Figure 1: Official NHC forecast for Nadine. I believe a more south/east solution is likely, but the way Nadine's been anything is possible.
After developing only yesterday, Tropical Depression Norman has become post tropical over the Gulf of California according to the 18z ATCF update. Norman's center is currently located about 100 miles WNW of Los Mochis, MX, with maximum winds of 30mph and a minimum central pressure of 1007mb. Norman's remnant circulation should dissipate within the next day or so, but some heavy rainfall will continue over Texas. I find it interesting that Texas has been looking to the Atlantic to provide a beneficial rain making tropical system, but they ended up getting it from a little East Pac storm.
Figure 2: The remnant circulation of Norman, which should dissipate in the next 24 hours.
Jelawat Weakens, Will Brush Japan
After providing some pretty strong impacts on Okinawa yesterday, Typhoon Jelawat has continued to weaken and accelerate NE. Jelawat currently has maximum 1 minute sustained winds of 75kts according to the Joint Typhoon Warning Center.
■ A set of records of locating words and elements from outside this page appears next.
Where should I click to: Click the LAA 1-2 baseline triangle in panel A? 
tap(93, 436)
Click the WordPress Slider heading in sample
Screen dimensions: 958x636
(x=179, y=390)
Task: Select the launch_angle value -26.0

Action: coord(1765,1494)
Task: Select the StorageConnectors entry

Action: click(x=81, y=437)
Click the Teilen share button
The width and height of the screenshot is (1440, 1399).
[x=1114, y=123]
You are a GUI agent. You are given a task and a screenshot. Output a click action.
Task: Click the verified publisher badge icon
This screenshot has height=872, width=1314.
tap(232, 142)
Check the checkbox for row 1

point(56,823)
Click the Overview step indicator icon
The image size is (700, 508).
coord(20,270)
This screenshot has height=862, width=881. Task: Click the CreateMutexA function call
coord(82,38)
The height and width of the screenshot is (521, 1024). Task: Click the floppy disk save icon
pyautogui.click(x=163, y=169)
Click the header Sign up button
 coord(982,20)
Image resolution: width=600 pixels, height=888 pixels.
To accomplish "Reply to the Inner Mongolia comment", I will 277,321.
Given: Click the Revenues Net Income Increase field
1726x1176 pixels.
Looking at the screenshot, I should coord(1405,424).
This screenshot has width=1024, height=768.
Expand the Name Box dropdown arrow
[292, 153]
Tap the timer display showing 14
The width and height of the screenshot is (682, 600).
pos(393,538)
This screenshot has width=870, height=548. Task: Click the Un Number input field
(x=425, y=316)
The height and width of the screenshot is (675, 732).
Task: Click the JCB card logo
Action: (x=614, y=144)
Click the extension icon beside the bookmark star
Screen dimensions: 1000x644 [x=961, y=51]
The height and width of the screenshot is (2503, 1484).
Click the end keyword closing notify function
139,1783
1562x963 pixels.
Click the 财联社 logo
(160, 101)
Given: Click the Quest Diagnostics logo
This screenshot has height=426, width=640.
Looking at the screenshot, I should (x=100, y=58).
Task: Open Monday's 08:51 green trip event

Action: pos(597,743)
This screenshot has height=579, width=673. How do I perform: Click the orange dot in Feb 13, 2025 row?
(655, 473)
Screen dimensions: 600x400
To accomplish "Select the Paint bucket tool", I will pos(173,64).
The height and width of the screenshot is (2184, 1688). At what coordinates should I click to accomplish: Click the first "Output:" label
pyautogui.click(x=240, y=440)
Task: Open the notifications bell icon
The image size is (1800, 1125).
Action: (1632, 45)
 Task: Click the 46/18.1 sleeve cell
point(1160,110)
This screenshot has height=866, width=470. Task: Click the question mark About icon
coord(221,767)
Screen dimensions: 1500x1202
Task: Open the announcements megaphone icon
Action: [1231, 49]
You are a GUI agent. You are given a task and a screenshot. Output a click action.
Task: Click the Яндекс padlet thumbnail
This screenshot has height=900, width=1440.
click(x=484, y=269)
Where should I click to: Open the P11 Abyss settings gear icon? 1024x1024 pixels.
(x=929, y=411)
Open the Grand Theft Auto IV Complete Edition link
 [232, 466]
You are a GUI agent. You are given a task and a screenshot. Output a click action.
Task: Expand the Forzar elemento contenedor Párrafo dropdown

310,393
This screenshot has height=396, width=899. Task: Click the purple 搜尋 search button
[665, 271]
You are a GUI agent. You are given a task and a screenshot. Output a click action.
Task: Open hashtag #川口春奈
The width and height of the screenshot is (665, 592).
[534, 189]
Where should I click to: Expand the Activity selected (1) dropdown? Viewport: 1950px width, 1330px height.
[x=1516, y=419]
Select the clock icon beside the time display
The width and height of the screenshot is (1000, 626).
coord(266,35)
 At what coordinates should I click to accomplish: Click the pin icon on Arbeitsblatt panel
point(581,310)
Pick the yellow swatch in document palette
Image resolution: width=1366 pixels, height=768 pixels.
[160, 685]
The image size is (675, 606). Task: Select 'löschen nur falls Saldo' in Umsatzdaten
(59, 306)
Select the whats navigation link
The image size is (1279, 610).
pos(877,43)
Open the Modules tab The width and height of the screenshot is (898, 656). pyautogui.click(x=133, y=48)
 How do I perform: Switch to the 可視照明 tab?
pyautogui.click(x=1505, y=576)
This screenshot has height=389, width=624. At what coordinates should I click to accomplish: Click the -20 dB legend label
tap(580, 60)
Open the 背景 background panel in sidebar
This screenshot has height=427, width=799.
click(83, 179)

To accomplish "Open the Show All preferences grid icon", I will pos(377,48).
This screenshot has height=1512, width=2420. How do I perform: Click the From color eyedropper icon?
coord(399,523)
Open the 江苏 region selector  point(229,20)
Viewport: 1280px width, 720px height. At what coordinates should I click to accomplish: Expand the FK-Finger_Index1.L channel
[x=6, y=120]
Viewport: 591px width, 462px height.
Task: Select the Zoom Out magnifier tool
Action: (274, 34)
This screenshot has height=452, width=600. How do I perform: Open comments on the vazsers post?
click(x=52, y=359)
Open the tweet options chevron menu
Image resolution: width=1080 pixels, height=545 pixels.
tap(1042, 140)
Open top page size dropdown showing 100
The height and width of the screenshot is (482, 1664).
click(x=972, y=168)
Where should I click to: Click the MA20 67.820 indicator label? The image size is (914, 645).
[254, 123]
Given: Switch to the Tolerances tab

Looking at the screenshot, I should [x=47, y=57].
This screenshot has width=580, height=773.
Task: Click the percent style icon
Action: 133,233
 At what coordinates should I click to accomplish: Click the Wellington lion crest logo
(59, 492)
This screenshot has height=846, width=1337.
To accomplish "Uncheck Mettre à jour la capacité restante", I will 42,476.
Jelawat should continue to weaken in very unfavorable conditions, and it will likely make a second landfall in Japan tonight. Impacts should be minimal as it will not be a long duration event. Japan is generally in a favorable position to avoid the worst of tropical cyclones, as storms that get that far up are usually weakening and accelerating, providing general protection for cities like Tokyo. Southern parts of the country and places like Okinawa are more vulnerable as storms can still be quite intense as they reach those areas.
Figure 3: Typhoon Jelawat, weakening and accelerating NE as it heads for landfall in Japan. The storm was once a Cat 5 monster, but unfavorable conditions have taken a toll on it.
Nothing on the Horizon
There are no areas being watched for development in the Atlantic by the NHC, and none of the reliable models have shown any consistent development in the next 10 days. I still believe we'll get 1-2 more storms this year, but it's not impossible that the end of Nadine will mean the end of the 2012 season.
Figure 4: 12z GFS, 312 hours. A sure sign the times are changing.
Thanks for reading, and enjoy the rest of your weekend!